Rita Barberá: imputación vs inocencia
Debemos reflexionar en España sobre la exigibilidad, impuesta como mantra regeneracionista, que obliga a dimitir a un cargo público desde el momento en que es imputado o a un partido a no llevarlo en sus listas e incluso cesarlo. La imputación, legislada como garantía, hoy está más cerca de Mme. Guillotine que de Dña. Justicia, con sus ojos tapados y su balanza equilibrada. Es discutible si a Rita Barberá le sobrevino el infarto como consecuencia de la “cacería” a la que fue sometida desde distintos ámbitos. Pero es indiscutible que tan luctuoso acontecimiento ha supuesto que la exalcaldesa no haya podido demostrar ante sus “cazadores” su inocencia, pervirtiendo la presunción de inocencia pues debe ser quién acusa quien demuestre la culpabilidad. Qué gran error cuando en el frontispicio de un Estado de Derecho debe figurar con mayúsculas la máxima de que “Todo el mundo es inocente hasta que se demuestre lo contrario”.

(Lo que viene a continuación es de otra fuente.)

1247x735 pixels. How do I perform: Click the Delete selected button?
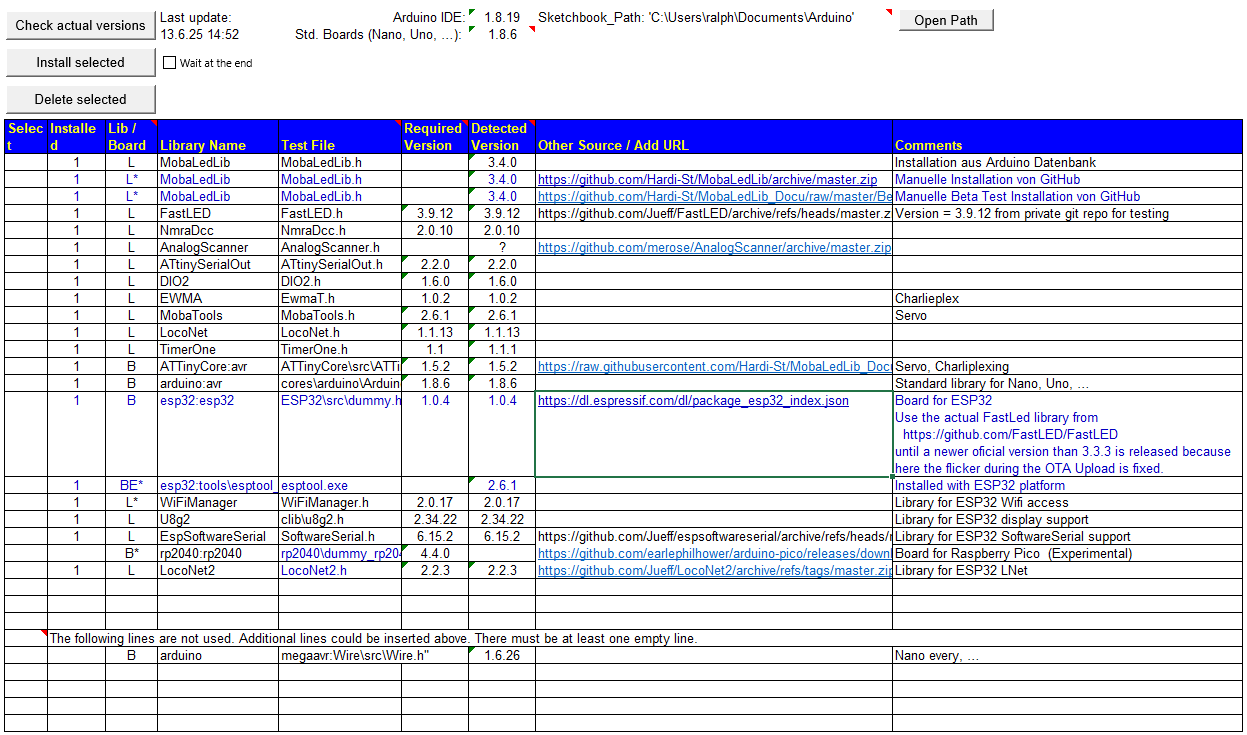pos(80,99)
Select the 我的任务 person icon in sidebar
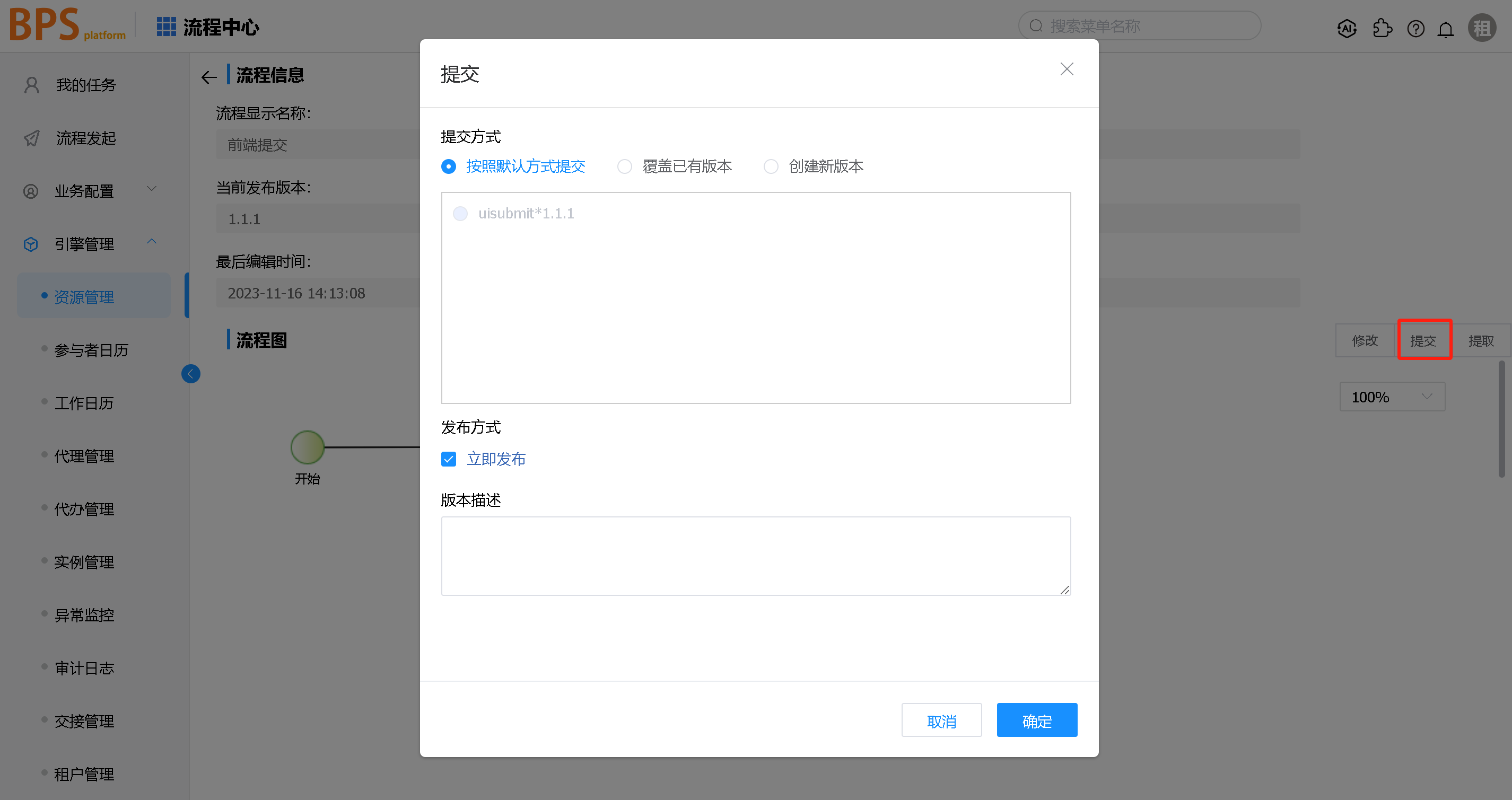The image size is (1512, 800). (31, 84)
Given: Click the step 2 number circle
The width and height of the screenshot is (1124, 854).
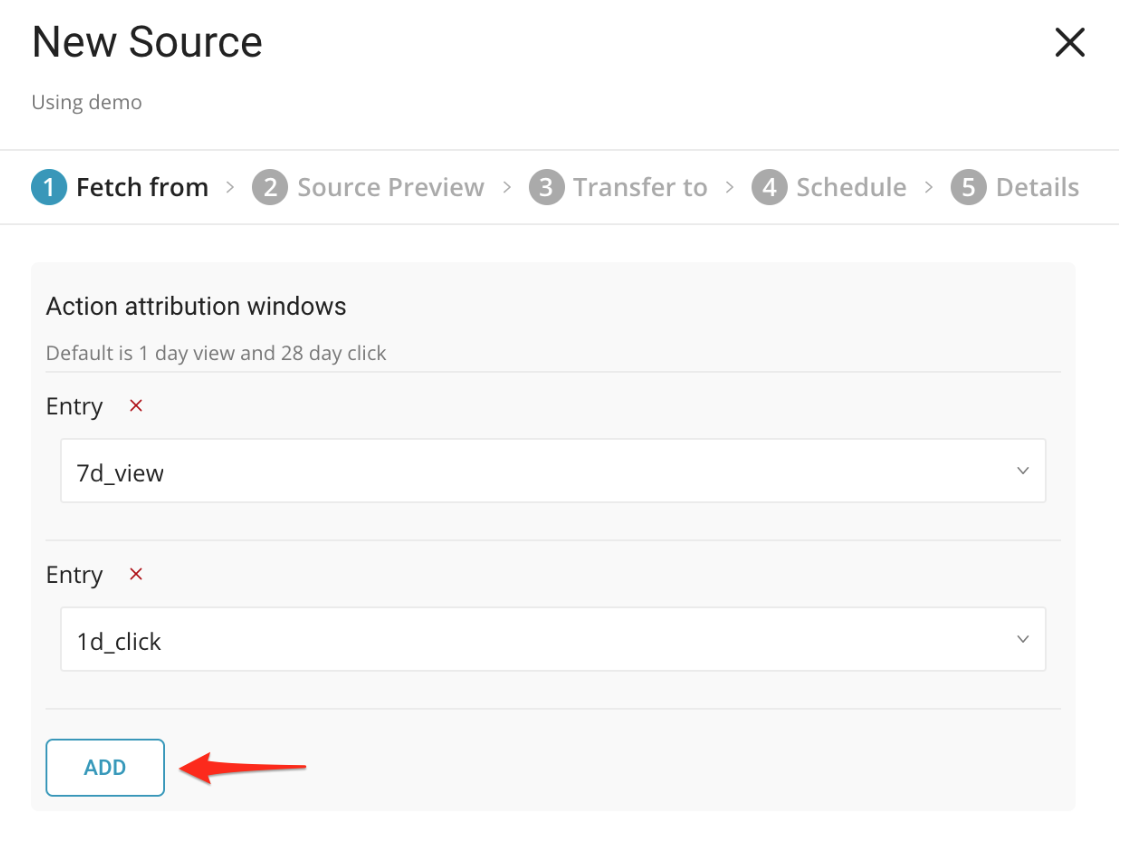Looking at the screenshot, I should point(269,187).
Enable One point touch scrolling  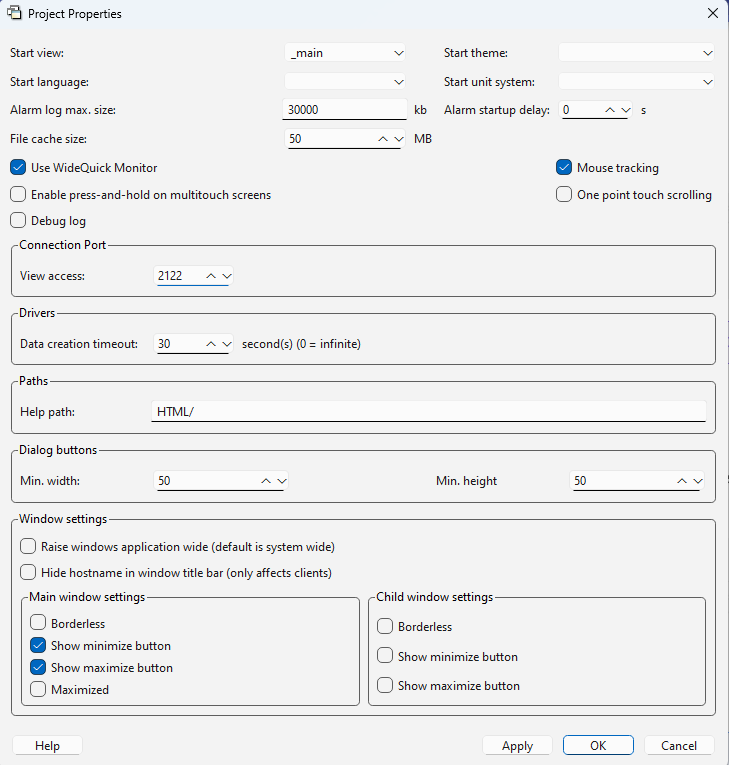[564, 195]
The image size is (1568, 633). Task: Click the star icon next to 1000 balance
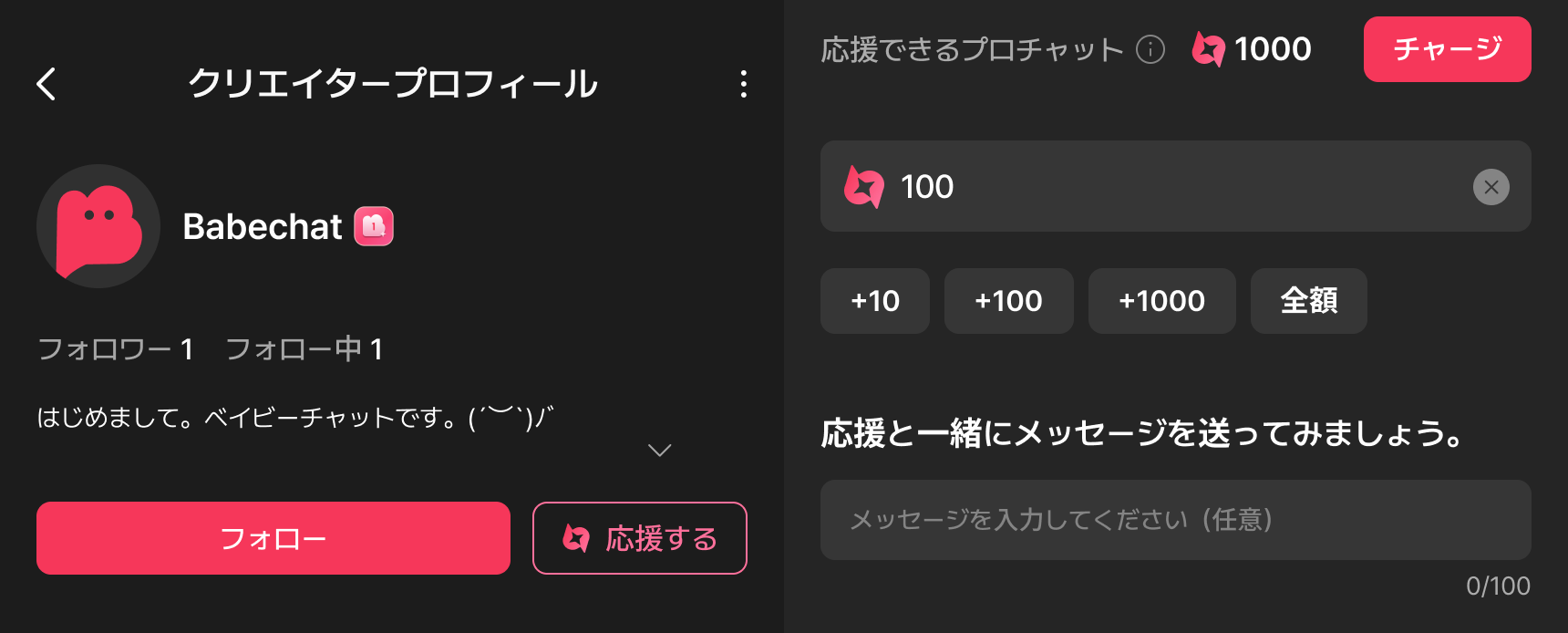pos(1209,49)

Ante tamaño error, ocasionado de manera deliberada por varios factótums, empiezan a surgir voces que postulan una nueva definición del término imputado, pues en la España de hoy pesa el convencimiento de que estar imputado —“investigado”, según la nueva redacción de la L. E. Cr.— es sinónimo de condena anticipada, condena pseudojurídica, condena política y sobre todo, condena social. El término jurídico y técnico de imputado dista mucho de parecerse a lo que desde la generalidad se entiende, por desconocimiento y por manipulación interesada. Jurídicamente, imputado es aquella persona a la que se le atribuye, en mayor o menor grado, una posible responsabilidad penal por determinados hechos, otorgándole la posibilidad de personarse en la causa —conocer los hechos investigados y poder defenderse mediante representación de procurador y asistencia letrada— como garantía frente a una clara indefensión en caso de no poder hacerlo. Se trata de hacer valer, por muy graves que sean los hechos investigados, insisto, investigados que no juzgados, los Derechos Fundamentales inherentes a cualquier ser humano.
Social y políticamente, al imputado ya no le haría falta ser juzgado puesto que con una mera imputación ya debe penar por lo que se le investiga y su único asidero frente a la “condena popular” debe ser probar su inocencia, asestando a la presunción de inocencia una puñalada mortal. La sociedad debe reflexionar, meditar sobre las consecuencias que supone replantearse lo que nuestro Estado de Derecho define como Derechos Fundamentales. La clase política debe hacerlo igualmente. Mal servicio a la causa pública es volver a actitudes inquisitoriales donde, además, la doble vara de medir que se usa al poner el capuchón propio de la Inquisición en el rival político mientras se justifican los hechos del propio no hace sino enfangar el propio sistema.
Y algunos jueces y magistrados. La admisión a trámite de todo tipo de querellas y denuncias —muchas veces infundadas— únicamente sobre la “forma” sin discriminar el “fondo”, apelando a un presunto derecho a la tutela judicial efectiva y cuya finalidad es el descrédito mediante la “pena de banquillo”, así como el tiempo de prolongación de múltiples instrucciones, invitan a que la imputación se convierta en una espada de Damocles, con la consiguiente sombra de sospecha y descrédito social, personal y profesional, desembocando en una condena anticipada e injusta. La reforma de la L. E. Cr. modifica los plazos, estableciendo que los asuntos sencillos se instruirán en seis meses mientras que los complejos en 18. Pero nos podemos encontrar ante un mero retoque cosmético, pues se añade la posibilidad de que la Fiscalía o alguna parte pueda solicitar una prórroga por otros 18 meses e incluso, de forma excepcional, una segunda prórroga adicional. Y sin duda alguna el legislador debe actuar. Por ley se podría limitar la tutela judicial efectiva, quizá inagotable, y sobre la base de la proporcionalidad y la justificación, inadmitir a trámite querellas infundadas que conllevarán lesivas consecuencias para el ciudadano.